Lt. William Alfred Bujold, of Rumford, will be interred in his hometown Friday, more than 64 years after his bomber was shot down during a nighttime run over Papua, New Guinea, during World War II.
It seems like mad science, for one lost soldier from a conflict that killed millions to be coming home after all these decades. Such are the advancements in DNA identification, and the unquenched thirst for answers from the missing-in-action’s families and their latter-day comrades in the armed forces.
Thousands of soldiers are still unaccounted: some 78,000 from World War II (though only 35,000 are believed recoverable), 8,100 from Korea, 1,800 from Vietnam, 126 from the Cold War, and one from the first Persian Gulf war, according the Joint POW/MIA Accounting Command, or JPAC, which oversees recovery efforts.
“Uncle Al,” as his living relatives remember Bujold, is one of thousands more American soldiers to have their remains repatriated from forensic investigation and DNA analyses. The most notable case occurred in 1998, when scientists gave the iconic unknown soldier of Arlington National Cemetery a name: Lt. Michael Blassie, an Air Force pilot from St. Louis, Mo., who died in May 1972.

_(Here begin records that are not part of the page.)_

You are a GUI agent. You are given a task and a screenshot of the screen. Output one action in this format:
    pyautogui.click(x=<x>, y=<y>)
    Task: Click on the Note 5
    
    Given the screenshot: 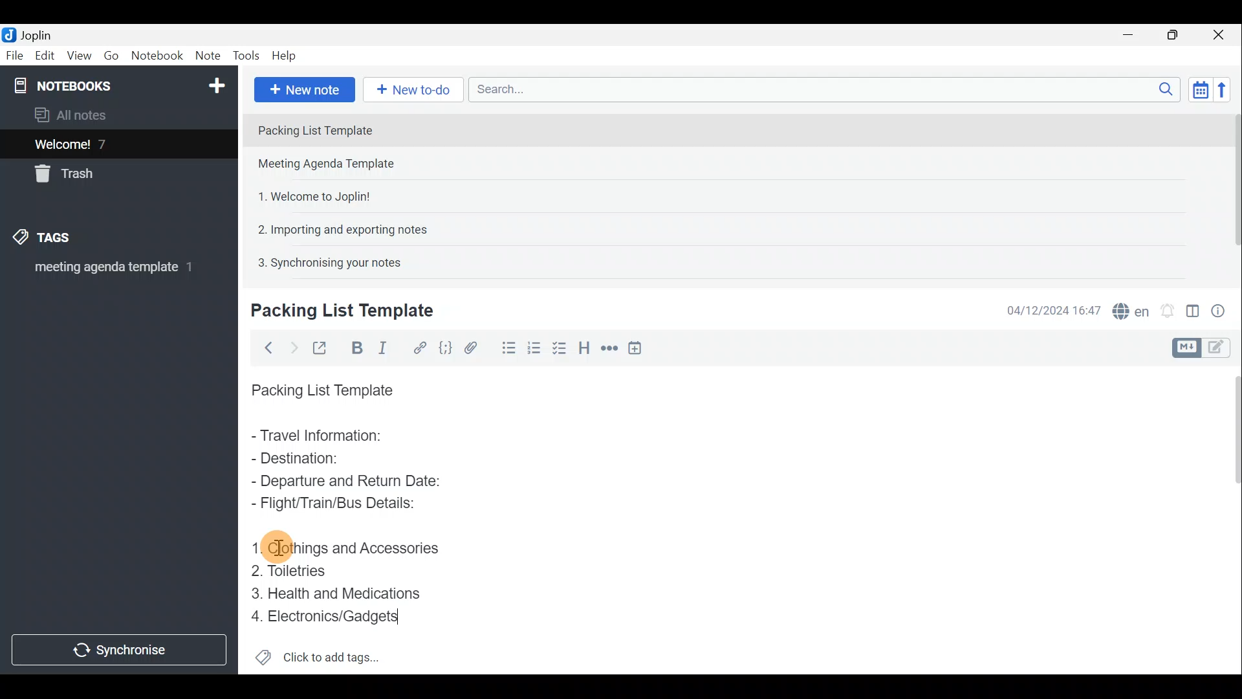 What is the action you would take?
    pyautogui.click(x=324, y=261)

JPAC averages two missing soldier identifications per week, an astounding figure given the complexity of the forensics involved. Recovering the remains, however, is only half the task; matching the DNA from the missing-in-action is the other crucial link, and the one most easily broken.
Agencies like JPAC chronically call for relatives – usually on the mother’s side, for analysis purposes – of missing servicemen and servicewomen to donate a DNA sample, in hopes of matching its unique sequence to remains uncovered overseas. Without one, identification is near impossible.
Two locals, U.S. Navy sailor Neil Brooks Taylor of Rangeley (born July 18, 1940) and Air Force pilot William Stephen Sanders of Winthrop (born April 17, 1943), have requests for family DNA donation marked as “Urgent” by JPAC, which means the agency has found remains that could be these missing men.
And although Sanders and Taylor are on the cusp of identification, other missing soldiers – like John Brooks of Bryant Pond, Carl Churchill of Bethel, Robert Graustein of Fryeburg and Peter Vlahakos of Auburn – remain missing and could be next, according to JPAC records.
For more information on identifying missing soldiers, visit JPAC’s Web site at www.jpac.pacom.mil.
With modern forensics, the military believes all remains recovered from wars past and present will be reunited with their families. The amazing story of Lt. Bujold shows this optimism is well-founded.
Relatives of the missing should be encouraged to submit DNA samples, in the remote chance their matches are found. The phrase “everyone comes home” from wartime isn’t a hollow statement.
The military and modern science is working hard to keep this promise, no matter how long it takes.